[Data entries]
+===+
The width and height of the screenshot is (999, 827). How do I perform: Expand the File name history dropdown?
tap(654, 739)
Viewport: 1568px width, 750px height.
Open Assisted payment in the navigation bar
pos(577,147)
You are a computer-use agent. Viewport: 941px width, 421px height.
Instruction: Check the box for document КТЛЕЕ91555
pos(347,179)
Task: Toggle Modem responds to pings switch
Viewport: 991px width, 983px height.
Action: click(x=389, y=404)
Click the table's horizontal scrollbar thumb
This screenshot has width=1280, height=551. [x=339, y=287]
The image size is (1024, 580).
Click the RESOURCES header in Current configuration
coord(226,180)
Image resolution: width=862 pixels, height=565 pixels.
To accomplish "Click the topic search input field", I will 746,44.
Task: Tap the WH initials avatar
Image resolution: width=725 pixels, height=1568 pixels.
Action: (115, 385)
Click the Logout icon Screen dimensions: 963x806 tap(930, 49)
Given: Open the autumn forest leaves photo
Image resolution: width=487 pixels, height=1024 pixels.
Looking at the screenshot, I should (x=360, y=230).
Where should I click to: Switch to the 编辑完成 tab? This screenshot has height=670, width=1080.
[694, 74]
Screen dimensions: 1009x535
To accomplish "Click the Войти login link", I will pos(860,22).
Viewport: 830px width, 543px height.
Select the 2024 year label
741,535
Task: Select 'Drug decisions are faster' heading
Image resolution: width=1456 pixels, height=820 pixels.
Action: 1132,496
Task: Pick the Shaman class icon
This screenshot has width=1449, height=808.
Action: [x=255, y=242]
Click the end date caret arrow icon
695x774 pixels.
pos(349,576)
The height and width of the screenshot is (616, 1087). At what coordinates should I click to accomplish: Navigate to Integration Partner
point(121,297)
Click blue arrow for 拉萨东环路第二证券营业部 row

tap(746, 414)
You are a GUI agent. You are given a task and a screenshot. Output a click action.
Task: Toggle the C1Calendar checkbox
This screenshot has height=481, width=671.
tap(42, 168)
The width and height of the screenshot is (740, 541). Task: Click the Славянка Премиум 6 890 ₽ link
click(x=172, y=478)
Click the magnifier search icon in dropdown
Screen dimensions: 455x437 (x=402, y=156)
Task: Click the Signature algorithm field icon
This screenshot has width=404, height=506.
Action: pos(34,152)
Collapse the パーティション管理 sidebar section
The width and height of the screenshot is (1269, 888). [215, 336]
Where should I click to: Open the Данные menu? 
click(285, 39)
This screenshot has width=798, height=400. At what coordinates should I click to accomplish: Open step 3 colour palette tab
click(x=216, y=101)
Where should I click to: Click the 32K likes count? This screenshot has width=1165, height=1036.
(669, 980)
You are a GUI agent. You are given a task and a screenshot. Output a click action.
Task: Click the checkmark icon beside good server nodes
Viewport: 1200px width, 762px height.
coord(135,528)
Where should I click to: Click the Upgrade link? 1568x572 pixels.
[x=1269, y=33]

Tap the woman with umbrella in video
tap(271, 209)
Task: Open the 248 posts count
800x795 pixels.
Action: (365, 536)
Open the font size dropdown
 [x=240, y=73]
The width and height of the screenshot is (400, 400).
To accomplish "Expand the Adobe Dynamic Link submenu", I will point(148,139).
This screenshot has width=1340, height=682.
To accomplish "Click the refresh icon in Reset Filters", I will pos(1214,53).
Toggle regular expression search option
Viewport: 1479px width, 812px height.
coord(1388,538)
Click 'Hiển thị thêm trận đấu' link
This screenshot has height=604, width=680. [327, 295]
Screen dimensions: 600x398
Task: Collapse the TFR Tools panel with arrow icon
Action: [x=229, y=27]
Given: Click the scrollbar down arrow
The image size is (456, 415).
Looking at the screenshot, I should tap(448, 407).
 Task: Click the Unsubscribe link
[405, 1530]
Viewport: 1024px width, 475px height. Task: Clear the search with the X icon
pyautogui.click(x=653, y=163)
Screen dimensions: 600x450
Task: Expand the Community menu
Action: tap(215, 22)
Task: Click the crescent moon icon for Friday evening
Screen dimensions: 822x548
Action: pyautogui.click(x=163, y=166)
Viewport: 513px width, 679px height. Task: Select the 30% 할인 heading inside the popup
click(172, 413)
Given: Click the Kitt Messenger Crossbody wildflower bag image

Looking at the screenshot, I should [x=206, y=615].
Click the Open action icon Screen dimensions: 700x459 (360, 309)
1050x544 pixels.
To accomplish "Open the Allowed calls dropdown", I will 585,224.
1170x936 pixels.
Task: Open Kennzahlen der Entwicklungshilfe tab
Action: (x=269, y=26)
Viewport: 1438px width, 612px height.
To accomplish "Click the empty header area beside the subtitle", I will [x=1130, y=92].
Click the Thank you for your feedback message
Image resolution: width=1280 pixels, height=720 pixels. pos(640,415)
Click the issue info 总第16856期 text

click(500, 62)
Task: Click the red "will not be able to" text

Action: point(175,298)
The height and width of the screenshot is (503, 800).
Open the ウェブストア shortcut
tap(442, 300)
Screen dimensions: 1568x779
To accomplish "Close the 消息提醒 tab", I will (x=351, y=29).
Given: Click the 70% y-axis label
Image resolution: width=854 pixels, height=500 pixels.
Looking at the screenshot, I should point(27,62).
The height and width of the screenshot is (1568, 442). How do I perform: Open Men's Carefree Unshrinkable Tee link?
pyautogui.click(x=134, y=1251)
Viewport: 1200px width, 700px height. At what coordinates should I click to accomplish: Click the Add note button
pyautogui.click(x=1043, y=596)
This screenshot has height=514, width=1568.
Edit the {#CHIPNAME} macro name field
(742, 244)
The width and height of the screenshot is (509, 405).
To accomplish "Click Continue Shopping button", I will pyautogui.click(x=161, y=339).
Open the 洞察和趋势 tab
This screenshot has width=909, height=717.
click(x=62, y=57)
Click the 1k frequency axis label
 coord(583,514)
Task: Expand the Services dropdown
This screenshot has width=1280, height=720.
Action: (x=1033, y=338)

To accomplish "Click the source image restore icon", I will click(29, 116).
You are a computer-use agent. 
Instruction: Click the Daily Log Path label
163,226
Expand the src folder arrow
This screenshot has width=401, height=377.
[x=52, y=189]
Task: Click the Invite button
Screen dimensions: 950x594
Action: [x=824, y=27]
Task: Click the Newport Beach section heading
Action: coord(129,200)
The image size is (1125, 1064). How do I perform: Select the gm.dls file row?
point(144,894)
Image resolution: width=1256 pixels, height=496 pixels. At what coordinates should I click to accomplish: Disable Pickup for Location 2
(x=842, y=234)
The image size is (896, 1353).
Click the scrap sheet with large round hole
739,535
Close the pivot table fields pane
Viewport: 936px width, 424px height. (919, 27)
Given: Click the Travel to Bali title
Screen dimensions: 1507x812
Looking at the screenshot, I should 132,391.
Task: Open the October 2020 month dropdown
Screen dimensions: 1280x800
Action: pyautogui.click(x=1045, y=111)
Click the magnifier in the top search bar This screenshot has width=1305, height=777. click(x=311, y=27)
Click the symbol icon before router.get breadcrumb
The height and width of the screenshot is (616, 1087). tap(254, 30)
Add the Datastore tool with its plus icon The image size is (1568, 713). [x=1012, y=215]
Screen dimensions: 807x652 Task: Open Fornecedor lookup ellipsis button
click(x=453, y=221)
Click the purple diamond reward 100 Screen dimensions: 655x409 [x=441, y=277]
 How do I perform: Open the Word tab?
+===+
WHAT THE EXERCISE ASKS
Whenever a line in the entries above includes the word "beside", pull that line out.

EXPECTED ANSWER
Task: Click the checkmark icon beside good server nodes
To accomplish "Click the empty header area beside the subtitle", I will [x=1130, y=92].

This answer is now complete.